26 dicembre 2009

Cosa risponderei a Massimo D'Alema


Faccio seguito a questa intervista segnalata nei commenti ad un precedente post.

D'Alema avverte nitidamente che all’interno della sinistra (una parte minoritaria nella sinistra e “minoritarissima nel paese”, dice) c’è chi attribuisce a lui tutti i mali.
E' presuntuoso, arrogante e cieco. Certe accuse lo feriscono? Faccia un passo indietro, ricominci ad osservare, provi ad insegnare il mestiere ai più giovani. Non si auto-accomuni ai grandi del Pci prima che gli sia riconosciuto dagli altri, dimostri più umiltà. E non faccia il nome e cognome della giornalista, perchè ricorda gli editti Berlusconiani. Guarda caso, ce l'ha pure lui con Repubblica e, se proprio vuole sapere quali sono gli accordi sottobanco che avrebbe fatto con Berlusconi, bisognerebbe ricordargli la legge sul conflitto di interessi che non c’è. Poi viene questa domanda. E la sua risposta:

Ci sono tanti modi di fare politica. Per esempio quello che si è visto il giorno della manifestazione indetta dai blogger. Non teme di perdere questo pezzo dell’opposizione? «Non voglio perdere nessuno, ma la linea politica del nostro partito non può essere decisa dai blogger che indicono le manifestazioni. Ho massimo rispetto per loro e per le manifestazioni che organizzano. Ne capisco le ragioni, perché anch’io non ho nessuna simpatia per Berlusconi. Ma i partiti hanno un ruolo diverso».

* **ESTRATTO DEI DATI**:
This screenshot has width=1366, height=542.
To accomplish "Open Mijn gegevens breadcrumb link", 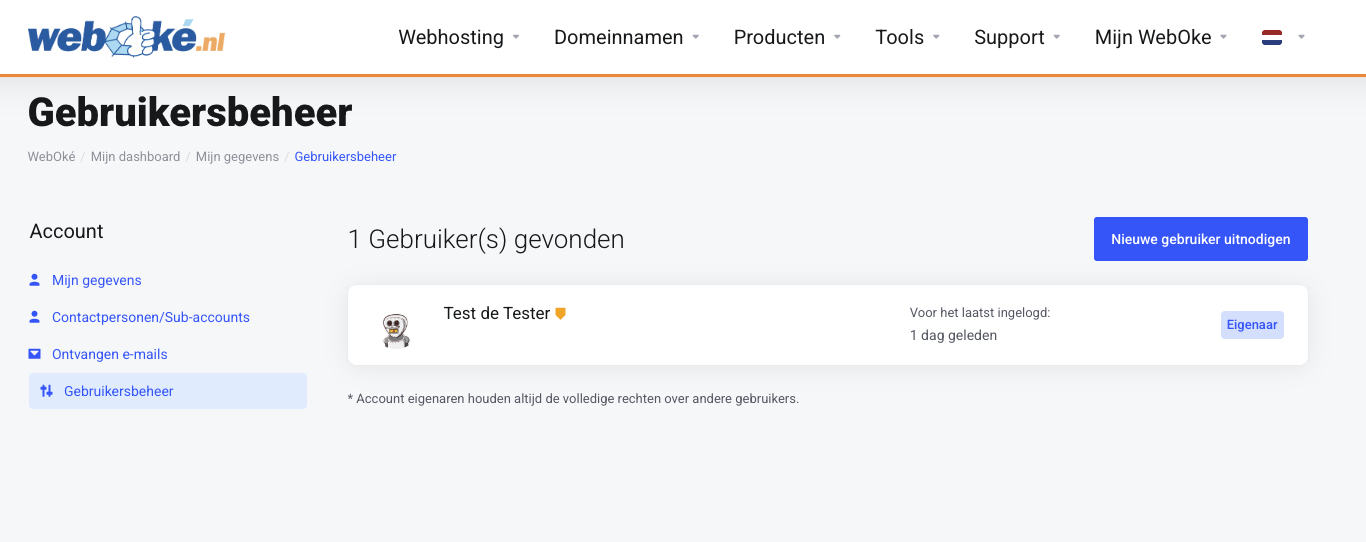I will click(237, 157).
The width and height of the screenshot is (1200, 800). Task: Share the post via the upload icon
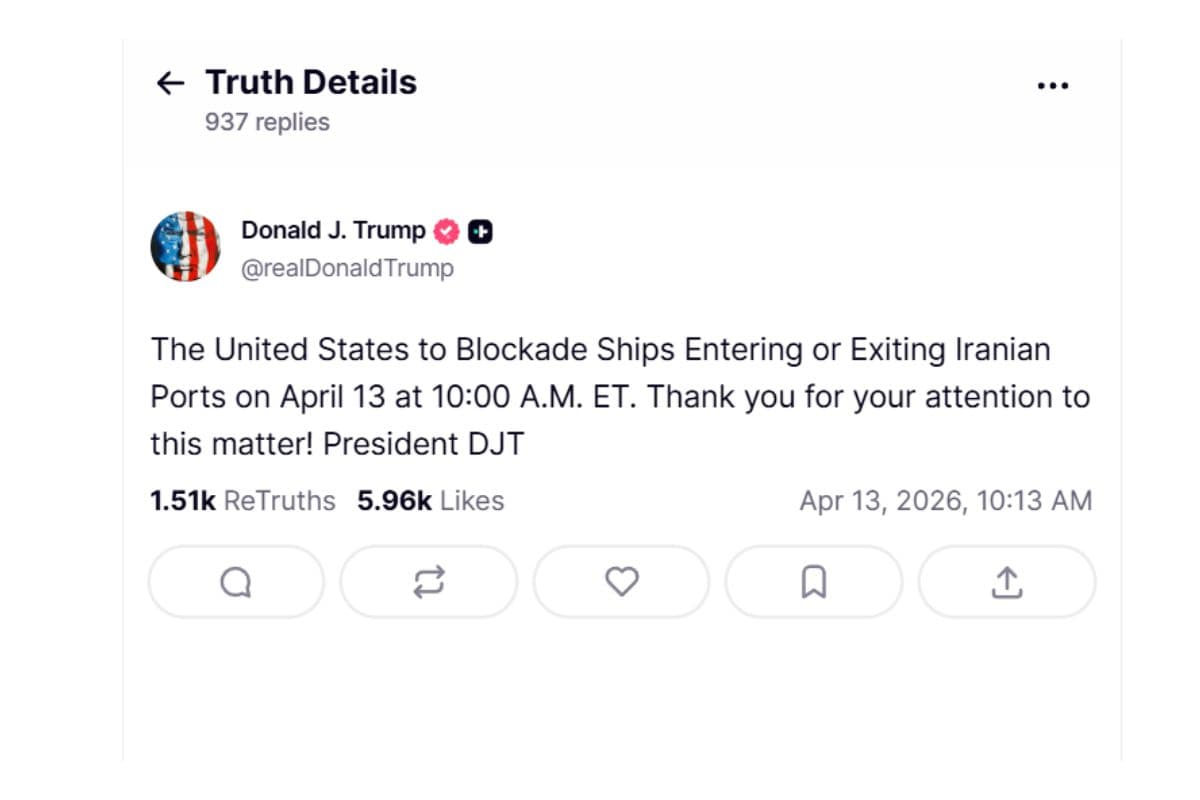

* **COSA SI CHIEDE**: Ricopia il brano da leggere partendo dalle parole "Faccio seguito a" e fermandoti dopo "tutti i mali.", sostituendo "intervista" con "conversazione".

* **COMPITO SVOLTO**:
Faccio seguito a questa conversazione segnalata nei commenti ad un precedente post.

D'Alema avverte nitidamente che all’interno della sinistra (una parte minoritaria nella sinistra e “minoritarissima nel paese”, dice) c’è chi attribuisce a lui tutti i mali.